Goal A:
In the listing, update the lines from the one containing "Given: View details" through the end of the listing by replacing "service" with "maintenance", leaving everything else unchanged. Return only those lines.

Selected text:
Morning frost at Union Battery XIV

Morning frost at Union Battery XIV

(NPS Photo)

Although Petersburg National Battlefield was initially established to protect the historically significant areas around Petersburg, Virginia, the park also plays host to a diverse number of inhabitants and ecosystems. Located between the Atlantic Coastal plain and the Piedmont region of Western Virginia, Petersburg National Battlefield’s 2,659 acres varies from the wetlands of Hatcher's run at the Five Forks Battlefield to the combination of mixed hardwood/pine forests and open fields that encompass the park’s Eastern Front. City Point, a 22 acre unit at the confluence of the Appomattox and James Rivers, provides yet another uniquely beautiful asset to Petersburg National Battlefield. Overall, the park spreads out over four different localities; Prince George County, Dinwiddie County, the City of Hopewell, and the City of Petersburg.

Recorded information:
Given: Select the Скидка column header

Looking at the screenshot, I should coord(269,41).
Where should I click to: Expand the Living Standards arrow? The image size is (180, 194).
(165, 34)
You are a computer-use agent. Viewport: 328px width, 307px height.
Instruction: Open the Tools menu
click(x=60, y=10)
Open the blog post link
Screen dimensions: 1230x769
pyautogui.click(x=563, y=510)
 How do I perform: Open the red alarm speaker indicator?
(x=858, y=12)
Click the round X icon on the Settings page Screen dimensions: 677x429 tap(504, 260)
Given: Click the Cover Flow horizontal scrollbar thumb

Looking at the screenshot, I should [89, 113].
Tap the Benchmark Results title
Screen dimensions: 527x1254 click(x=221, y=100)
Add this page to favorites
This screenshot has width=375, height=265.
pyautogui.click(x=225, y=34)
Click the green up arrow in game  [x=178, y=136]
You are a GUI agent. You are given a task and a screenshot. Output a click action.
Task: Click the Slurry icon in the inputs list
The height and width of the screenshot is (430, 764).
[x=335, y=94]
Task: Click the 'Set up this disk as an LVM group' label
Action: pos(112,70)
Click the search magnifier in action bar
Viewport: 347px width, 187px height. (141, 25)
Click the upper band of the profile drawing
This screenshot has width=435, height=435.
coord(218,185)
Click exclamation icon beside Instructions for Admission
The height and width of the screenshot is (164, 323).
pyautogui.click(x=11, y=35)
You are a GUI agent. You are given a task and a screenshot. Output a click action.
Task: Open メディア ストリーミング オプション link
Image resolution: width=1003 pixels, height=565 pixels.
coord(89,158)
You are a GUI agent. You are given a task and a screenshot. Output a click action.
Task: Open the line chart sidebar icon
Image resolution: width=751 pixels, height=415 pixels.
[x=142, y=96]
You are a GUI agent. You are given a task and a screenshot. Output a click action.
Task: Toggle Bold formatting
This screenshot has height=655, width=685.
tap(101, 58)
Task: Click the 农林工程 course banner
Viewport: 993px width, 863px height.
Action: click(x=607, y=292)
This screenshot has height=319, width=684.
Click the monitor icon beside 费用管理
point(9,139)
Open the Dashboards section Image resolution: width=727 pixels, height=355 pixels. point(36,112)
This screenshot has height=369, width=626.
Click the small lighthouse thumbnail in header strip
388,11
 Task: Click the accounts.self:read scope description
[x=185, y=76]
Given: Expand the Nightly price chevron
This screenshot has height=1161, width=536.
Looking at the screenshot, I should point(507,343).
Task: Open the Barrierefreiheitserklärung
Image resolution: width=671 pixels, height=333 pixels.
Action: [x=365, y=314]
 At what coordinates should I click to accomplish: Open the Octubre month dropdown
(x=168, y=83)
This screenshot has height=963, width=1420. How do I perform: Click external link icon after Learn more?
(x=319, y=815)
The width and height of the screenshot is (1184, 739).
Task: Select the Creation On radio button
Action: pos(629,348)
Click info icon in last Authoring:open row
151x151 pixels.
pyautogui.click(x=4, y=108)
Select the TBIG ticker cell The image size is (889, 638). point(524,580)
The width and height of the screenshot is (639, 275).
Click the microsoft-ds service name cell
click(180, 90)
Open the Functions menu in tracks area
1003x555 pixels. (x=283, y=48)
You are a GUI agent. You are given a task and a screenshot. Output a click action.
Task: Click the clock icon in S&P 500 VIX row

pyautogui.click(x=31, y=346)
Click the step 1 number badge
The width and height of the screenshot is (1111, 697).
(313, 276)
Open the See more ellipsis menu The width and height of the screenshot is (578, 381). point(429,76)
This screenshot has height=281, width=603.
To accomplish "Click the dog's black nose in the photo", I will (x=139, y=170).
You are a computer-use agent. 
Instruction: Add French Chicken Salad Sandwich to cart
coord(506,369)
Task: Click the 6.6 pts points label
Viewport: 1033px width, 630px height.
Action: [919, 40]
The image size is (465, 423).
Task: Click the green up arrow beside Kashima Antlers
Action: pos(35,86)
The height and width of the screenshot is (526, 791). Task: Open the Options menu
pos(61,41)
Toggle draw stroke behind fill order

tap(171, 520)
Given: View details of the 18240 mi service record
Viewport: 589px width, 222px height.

Goal B:
Condense the paragraph of the Petersburg National Battlefield text that begins "Although Petersburg National Battlefield was initially established" into a bulleted list that keeps its main facts.

Result A:
Given: View details of the 18240 mi maintenance record
Viewport: 589px width, 222px height.

Result B:
- The park was first established to protect historically significant areas around Petersburg, Virginia, but it also hosts diverse inhabitants and ecosystems.
- It lies between the Atlantic Coastal plain and the Piedmont region of Western Virginia.
- Its 2,659 acres range from the wetlands of Hatcher's run at the Five Forks Battlefield to the mixed hardwood/pine forests and open fields of the Eastern Front.
- City Point, a 22-acre unit where the Appomattox and James Rivers meet, is another distinctive asset.
- The park spans four localities: Prince George County, Dinwiddie County, the City of Hopewell, and the City of Petersburg.